Verstappen gave the place back but it seemed just a matter of time before he could make the move stick – except he then had a major oversteer moment out of Turn 13 as it was revealed that his chase of Hamilton in which he’d made up those 8.8sec had taken a heavy toll on his rear tyres. They had no more to give and Hamilton was off the hook for a win very much against the run of competitive play.
Mercedes chief strategist James Vowles was ecstatic. “The emotion is – I hate to admit – more than anything I felt in the entirety of last year including winning the championship. I give up my life to travel the world and win races but to fight for it like we did today feels incredible. It wasn’t just strategy. Everything needs to come together perfectly, you need the tyre deg to actually cope with doing such long stints. You need the balance of the car and the set up to be right and frankly you need someone like Lewis behind the wheel who is able to deal with that.”
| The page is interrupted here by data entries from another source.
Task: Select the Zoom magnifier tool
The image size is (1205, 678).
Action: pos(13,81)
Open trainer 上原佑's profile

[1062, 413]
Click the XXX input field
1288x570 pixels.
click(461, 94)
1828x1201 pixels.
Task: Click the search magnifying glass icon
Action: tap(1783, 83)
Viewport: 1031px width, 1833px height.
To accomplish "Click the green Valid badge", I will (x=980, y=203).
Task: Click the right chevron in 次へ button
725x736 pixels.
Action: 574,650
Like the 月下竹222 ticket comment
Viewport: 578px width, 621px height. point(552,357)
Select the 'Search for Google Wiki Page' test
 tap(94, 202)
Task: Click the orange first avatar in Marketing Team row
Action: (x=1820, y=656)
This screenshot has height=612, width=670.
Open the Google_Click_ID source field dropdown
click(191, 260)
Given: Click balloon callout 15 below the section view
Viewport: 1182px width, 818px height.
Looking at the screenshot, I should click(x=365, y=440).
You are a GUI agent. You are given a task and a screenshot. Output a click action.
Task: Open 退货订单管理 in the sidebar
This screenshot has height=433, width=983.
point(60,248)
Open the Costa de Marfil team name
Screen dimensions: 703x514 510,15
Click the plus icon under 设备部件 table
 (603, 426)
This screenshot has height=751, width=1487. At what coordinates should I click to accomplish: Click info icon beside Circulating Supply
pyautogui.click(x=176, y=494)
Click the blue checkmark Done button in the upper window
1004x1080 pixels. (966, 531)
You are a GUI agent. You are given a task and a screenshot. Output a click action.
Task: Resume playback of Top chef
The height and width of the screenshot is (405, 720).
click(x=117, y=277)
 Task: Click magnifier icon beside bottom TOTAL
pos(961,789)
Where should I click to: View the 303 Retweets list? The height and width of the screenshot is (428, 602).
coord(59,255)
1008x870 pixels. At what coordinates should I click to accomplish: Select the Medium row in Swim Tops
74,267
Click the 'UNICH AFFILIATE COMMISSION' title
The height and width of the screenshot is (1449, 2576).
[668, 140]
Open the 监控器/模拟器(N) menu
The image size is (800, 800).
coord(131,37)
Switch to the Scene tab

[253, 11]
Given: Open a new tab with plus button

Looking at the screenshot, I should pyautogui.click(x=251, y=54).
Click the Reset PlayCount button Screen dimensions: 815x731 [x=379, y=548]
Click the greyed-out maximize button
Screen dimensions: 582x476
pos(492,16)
But they weren’t going to be able to keep doing this. It was a very specific set of circumstances which made it possible. Red Bull and Verstappen were coming. The clock to a new era was counting down and we had just this ’21 season as the crossover. Mercedes had ruled for seven years, now the momentum was slowing. Around this same track last weekend Verstappen took his 55th career victory. Yet it was amid a team being rocked to its foundations by the controversy around team principal Christian Horner and the apparent power play which has followed. Incredible as it may seem, with Verstappen right in the middle of one of the most dominant streaks ever seen in F1, it’s even being seriously discussed that he may leave. It can’t be so, surely?
Just as Bahrain ’21 suggested the beginning of the end of the Mercedes era, was last week what the beginning of the end of the Red Bull era looks like? With continuing domination on track but the foundations cracking beneath?